▶ _Task requirements_
Reproduce each of the following rows verbatim, with no alteration to any line.

- - - -

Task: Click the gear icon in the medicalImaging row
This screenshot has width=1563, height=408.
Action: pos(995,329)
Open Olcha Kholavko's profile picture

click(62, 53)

- - - -

▶ _Exercise answer_
Task: Click the gear icon in the medicalImaging row
This screenshot has width=1563, height=408.
Action: pos(995,329)
Open Olcha Kholavko's profile picture

click(62, 53)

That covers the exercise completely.